_WHAT TO WORK ON_
Copy the data from the line containing "Screen dimensions: 1353x761" through the line containing "Toggle lock on Default Layer", both ends included, and reproduce it word for word without the pictures.

_DATA ENTRIES_
'''

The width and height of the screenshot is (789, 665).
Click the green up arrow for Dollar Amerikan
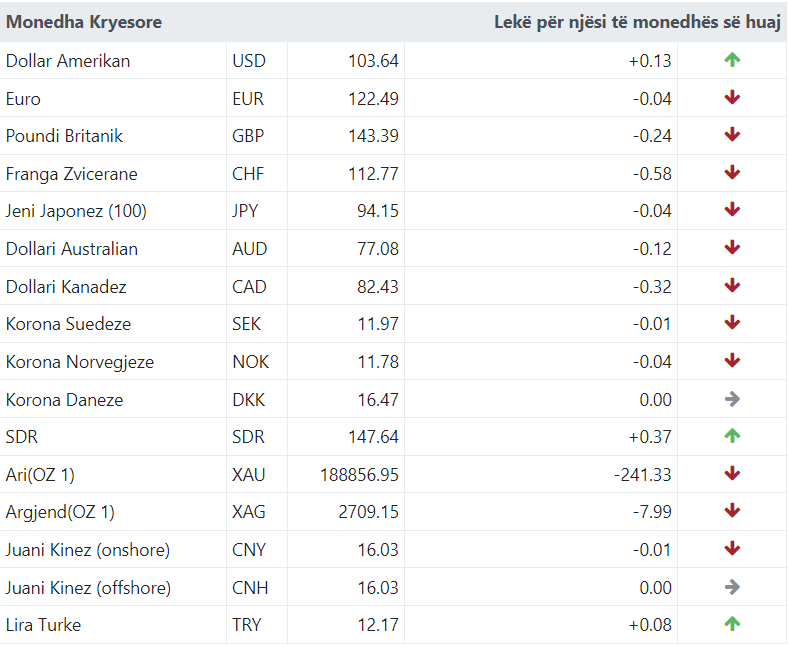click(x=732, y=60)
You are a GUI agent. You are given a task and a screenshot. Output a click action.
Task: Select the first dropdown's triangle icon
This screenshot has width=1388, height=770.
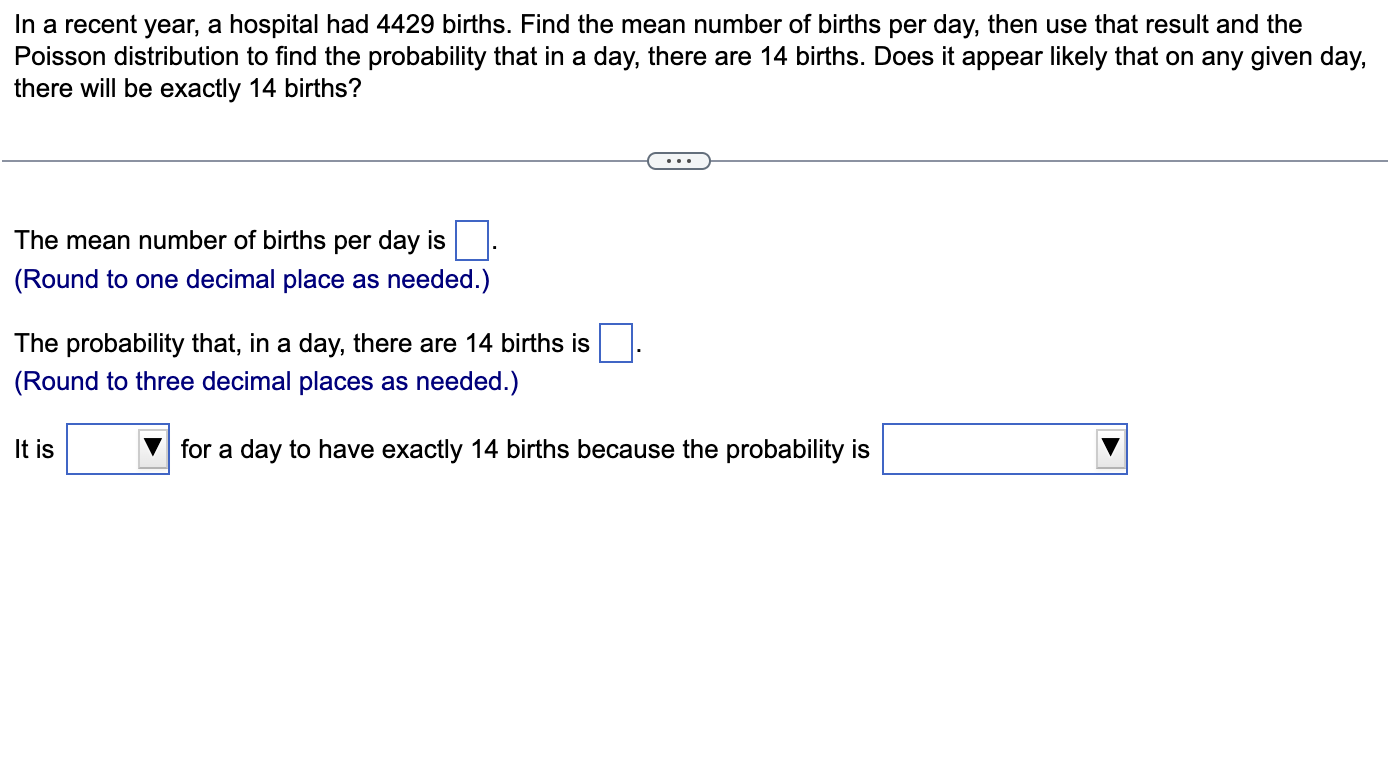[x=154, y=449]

'''
'''

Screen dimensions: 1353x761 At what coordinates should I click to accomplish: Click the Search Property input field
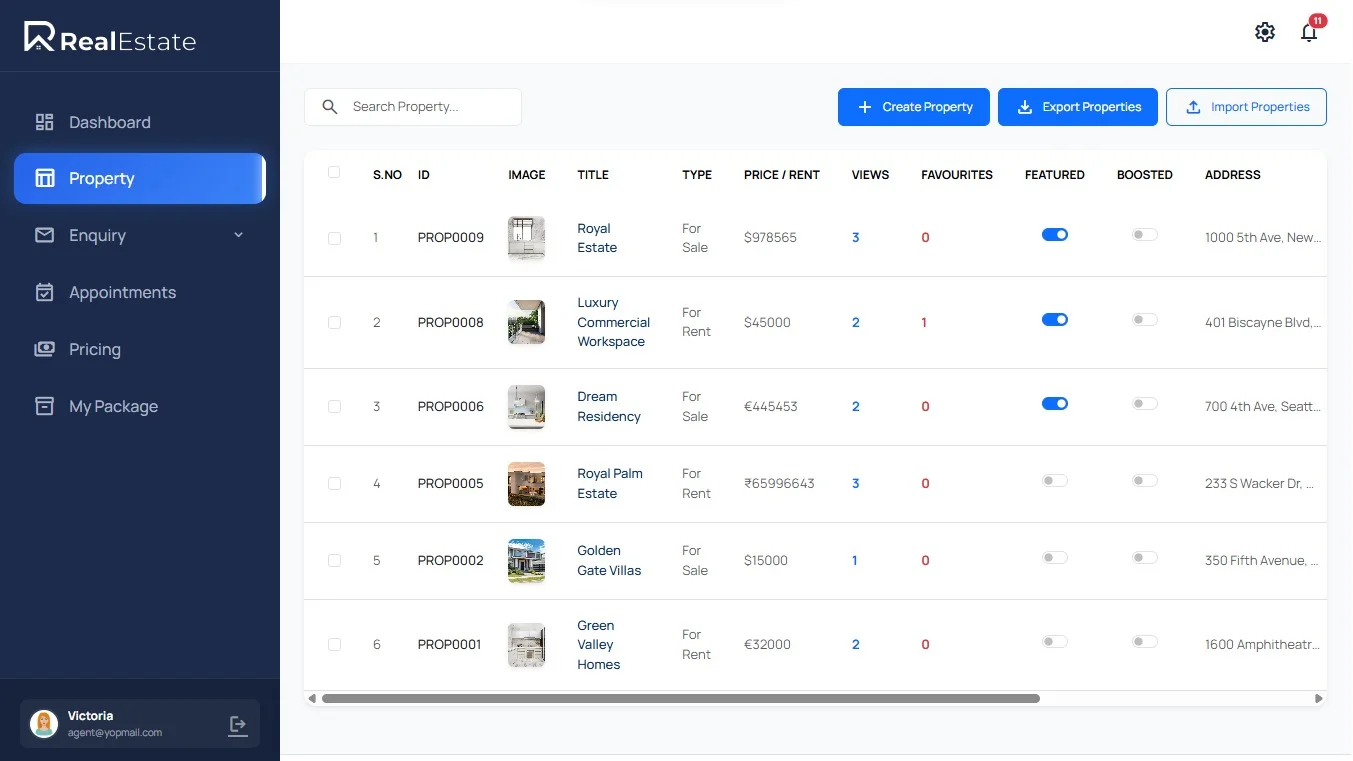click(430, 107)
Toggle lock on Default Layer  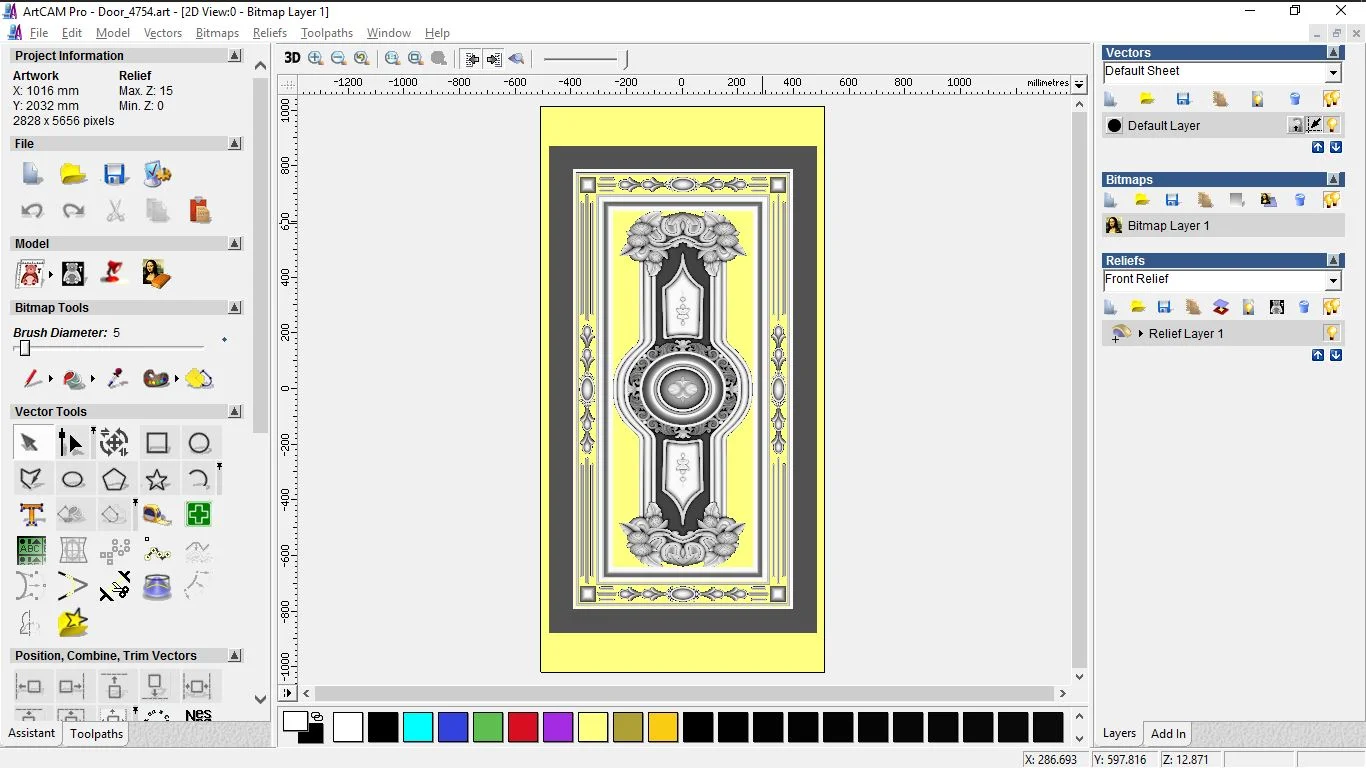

'''
'''

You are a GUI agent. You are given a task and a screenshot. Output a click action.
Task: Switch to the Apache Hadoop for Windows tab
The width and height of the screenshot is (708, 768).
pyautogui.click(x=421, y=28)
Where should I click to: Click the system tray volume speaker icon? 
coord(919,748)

'''

_OUTPUT BELOW_
Screen dimensions: 1353x761 At what coordinates should I click to accomplish: Click the Search Property input field
click(430, 107)
Toggle lock on Default Layer  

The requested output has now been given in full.